In which of the following compounds is the oxidation number of chromium the greatest? (A) \(\mathrm{CrO}_{4} 2^{-}\) (B) \(\mathrm{CrO}\) (C) \(\mathrm{Cr}^{3+}\) (D) \(\operatorname{Cr}(s)\)

An oxidation number is calculated with the understanding that the sum of the oxidation states in a neutral compound is zero, while in an ion it equals the ion's charge. (A) For the ion \(\mathrm{CrO}_{4}^{2-}\) - Here, oxygen has an oxidation number of -2. We know that the total oxidation number for the species (compound or ion) is the charge of the species, which in this case is -2. Hence, the oxidation number of Cr is +8 (since there are four oxygen atoms). (B) In \(\mathrm{CrO}\) - The sum of oxidation states is 0 as it is a molecule (and hence neutral).
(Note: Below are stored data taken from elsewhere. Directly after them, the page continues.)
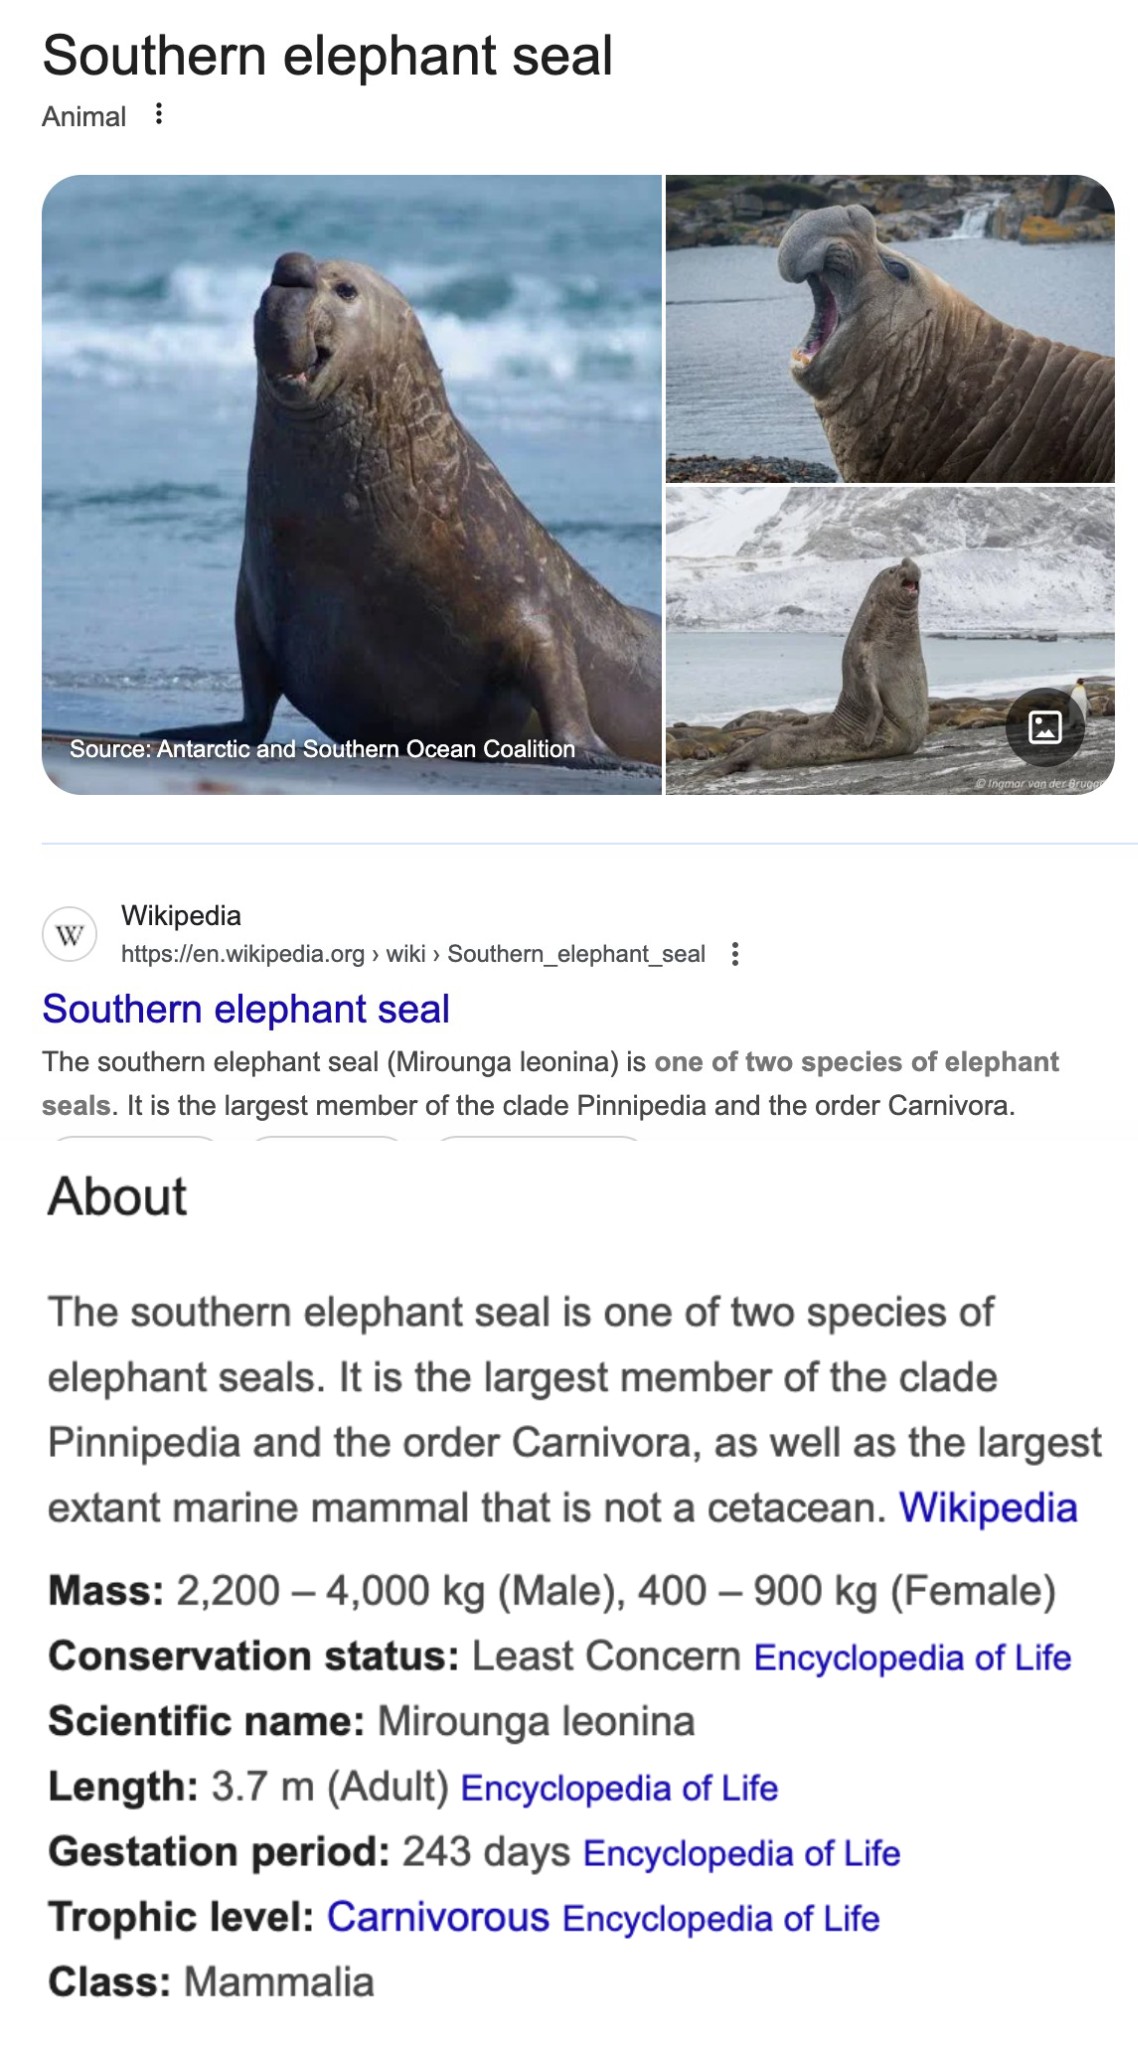The height and width of the screenshot is (2048, 1138).
Task: Open the large beach elephant seal photo
Action: pyautogui.click(x=351, y=485)
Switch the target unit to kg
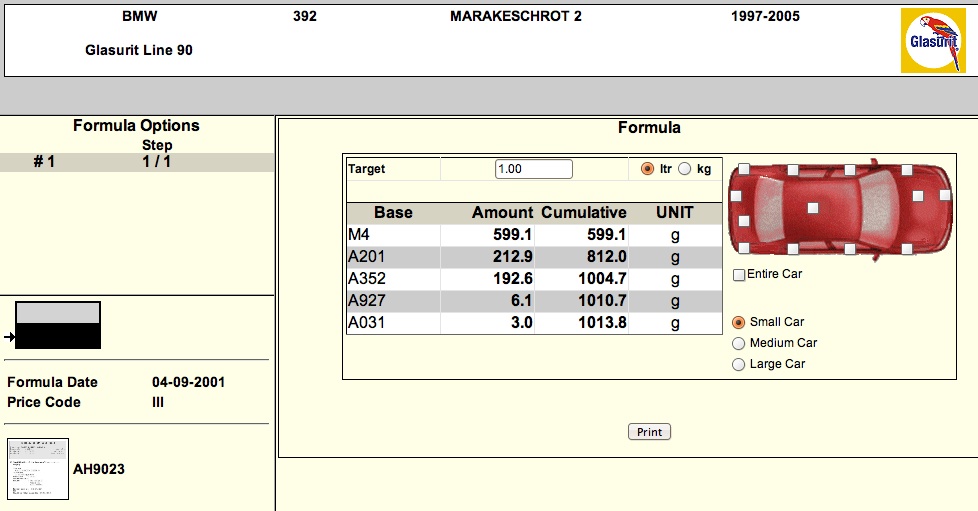The width and height of the screenshot is (978, 511). (685, 169)
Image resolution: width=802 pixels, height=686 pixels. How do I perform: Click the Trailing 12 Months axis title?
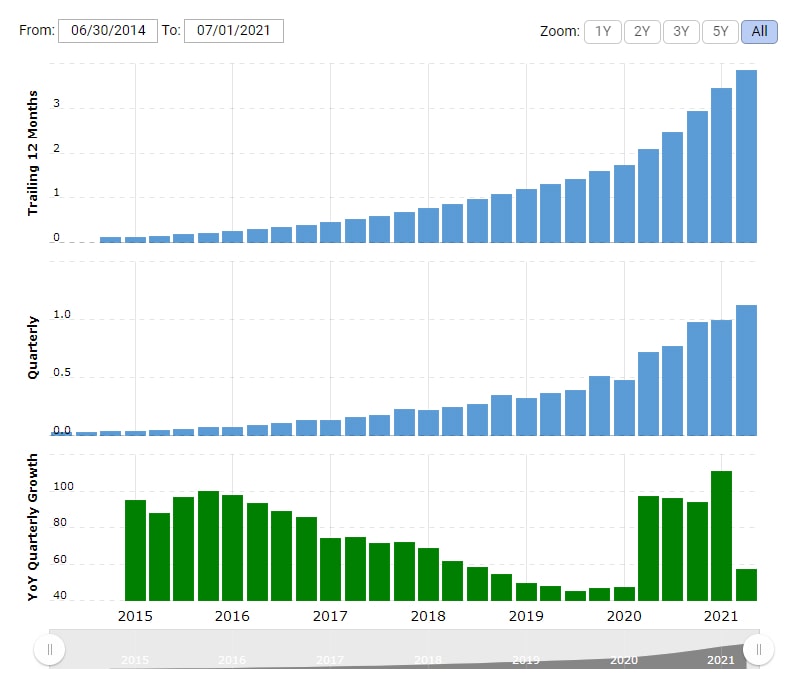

With oxygen being -2, the oxidation state of chromium is +2. (C) For the ion \(\mathrm{Cr}^{3+}\) - The oxidation number is the same as the charge, so it is +3. (D) In \(\operatorname{Cr}(s)\) - This is pure chromium, so the oxidation number is 0.

With the oxidation numbers for chromium in each compound, the following ensemble is found: (A) +8, (B) +2, (C) +3, (D) 0. Comparing these, the highest oxidation number of chromium is found in \(\mathrm{CrO}_{4}^{2-}\).